### Extract
····················

5 responses to “Seattle needs a permanently safe space for biking and walking on Lake Washington Blvd”

  1. Steve Campbell

    Thanks for calling attention to this Tom. I live between Columbia City and Seward Park and it’s really hard to keep up with all the surveys, outreach opportunities, etc. for this project. Everyone who cares about making Lake Washington Boulevard safer for everyone please go and submit a comment.

    There’s also going to be a outreach event at the Gennessee/Stan Sayers boat launch this Saturday 9/9 from 12-4.

  2. Dustin Branham

    In the short term, this road needs more effective signage and barriers to prevent drivers from entering the ostensibly closed road. It also need raised crosswalks and all-way stop signs in order to effectively slow drivers, who tend to travel far too fast for the safety of bicyclists and pedestrians.

    In the long term, this road needs to have a dedicated lane for bicyclists full-time, and a separated path for pedestrians.

  3. BC

    We live in a representative democracy. We elect leaders whose views align with ours and in turn they make decisions on our behalf. Why is the city asking *me* how to build a city that safely and effectively moves people around? I don’t know and neither do my neighbors.

    What I do know is my opinion that cars are not the future and that the city needs to prioritize transit and bike infrastructure for the safety and health of us all. I expressed that opinion when I voted for Tommy Morales. That’s really the last say I or anybody else that isn’t an elected representative or their appointees should have in the matter.

····················

### Actions to take
1. In the Lake Washington Blvd comments, where and when is the outreach event being held?
2. Please copy out a passage of the Lake Washington Blvd comments, beginning at the words "In the short" and stopping after "path for pedestrians.".
3. Write the next part of the Lake Washington Blvd comments, picking up after their last sentence.

### Data
····················

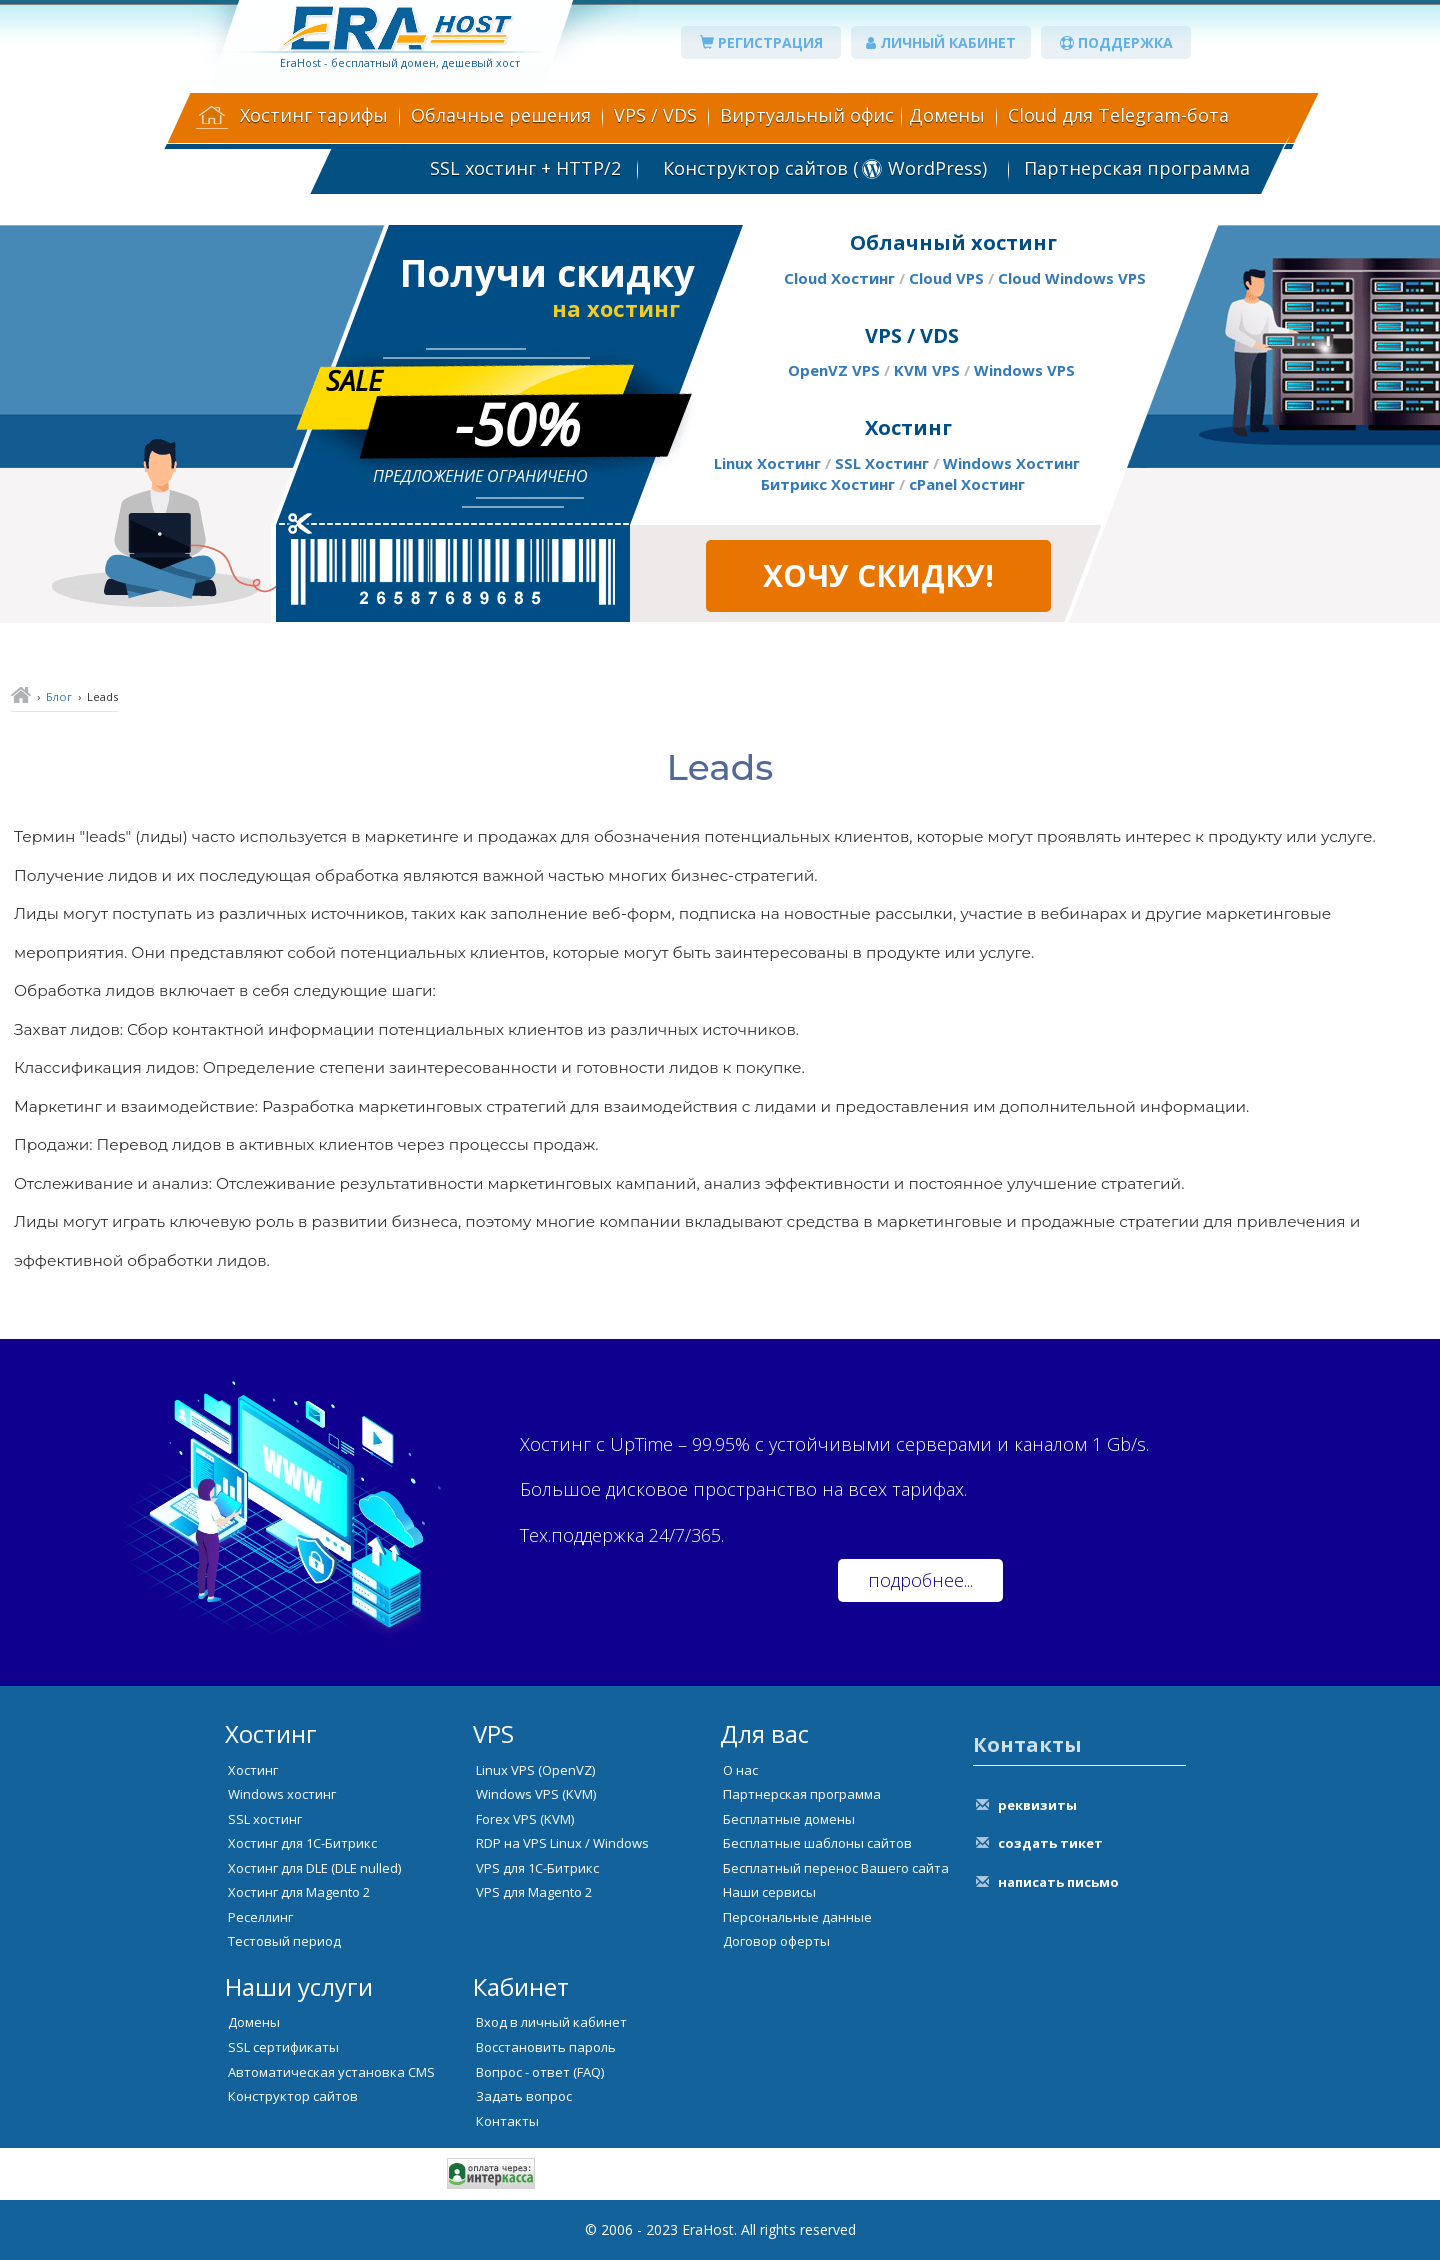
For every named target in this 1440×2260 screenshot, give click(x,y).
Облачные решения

····················

### Results
1. At the Gennessee/Stan Sayers boat launch on Saturday 9/9 from 12-4.

2.
In the short term, this road needs more effective signage and barriers to prevent drivers from entering the ostensibly closed road. It also need raised crosswalks and all-way stop signs in order to effectively slow drivers, who tend to travel far too fast for the safety of bicyclists and pedestrians.

    In the long term, this road needs to have a dedicated lane for bicyclists full-time, and a separated path for pedestrians.

3.
    If we don’t like the outcome of a leader, we can vote differently next time.

    “Community Engagement” is an inherently biased and broken process that favors those with enough wealth and time to participate. These people tend to be older landowners who are the most resistant to change and thus nothing changes time and time again.

    I hate this place.

  4. NickS

    Very well said, Tom. I waded through the signup process to leave comments the other day, and the handful of people opposed to changes on Lake Washington Blvd have signed up and are leaving comments trying to portray the current situation — unsafe, completely car centric, reinforcing speeding and other unsafe behaviors like passing on curves — as somehow “sharing” the road.

    Somehow, the idea of using 1/2 of the road for cars (preserving access to driveways and side streets) and 1/2 for pedestrians, cyclists, wheelchairs, walkers, strollers, joggers, and literally everyone else outside of a car is not sharing; it’s “unfair”, “not ADA compliant” (???), or even racist (!).

    Yup — these predominantly older white people (based on profile pictures associated with the Facebook accounts they’re logging in to the comment system with) have decided at least for public relations purposes that bicyclists in Seattle are “all white men”, “85% white men”, or other random “facts” plucked from somewhere dark and below the belt. Even if that were true, which it objectively is not, a multi-use trail would serve all users, not just bicyclists.

    Once again, the phrase “when you’re accustomed to privilege, equality feels like oppression” seems to bear out. Seattle Parks and SDOT need to step up, listen to the overwhelmingly positive feedback they’ve received about redesigning this boulevard safe for all, and make it safe for all users.

  5. Nick vdH

    I don’t understand Greenways strategy of using the phrase ‘long-term vision’. What is stopping us from doing this now? If we demand for something now, we might get it in 5-10 years. If we use phrases like ‘long-term vision’ it’s never going to happen.